- _Task goal_:
Would you give the records below again, exactly and completely?

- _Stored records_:
▶

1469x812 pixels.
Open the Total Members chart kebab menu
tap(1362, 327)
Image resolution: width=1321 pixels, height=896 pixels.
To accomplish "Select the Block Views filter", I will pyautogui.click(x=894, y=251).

◀

- _Answer for the task_:
1469x812 pixels.
Open the Total Members chart kebab menu
tap(1362, 327)
Image resolution: width=1321 pixels, height=896 pixels.
To accomplish "Select the Block Views filter", I will pyautogui.click(x=894, y=251).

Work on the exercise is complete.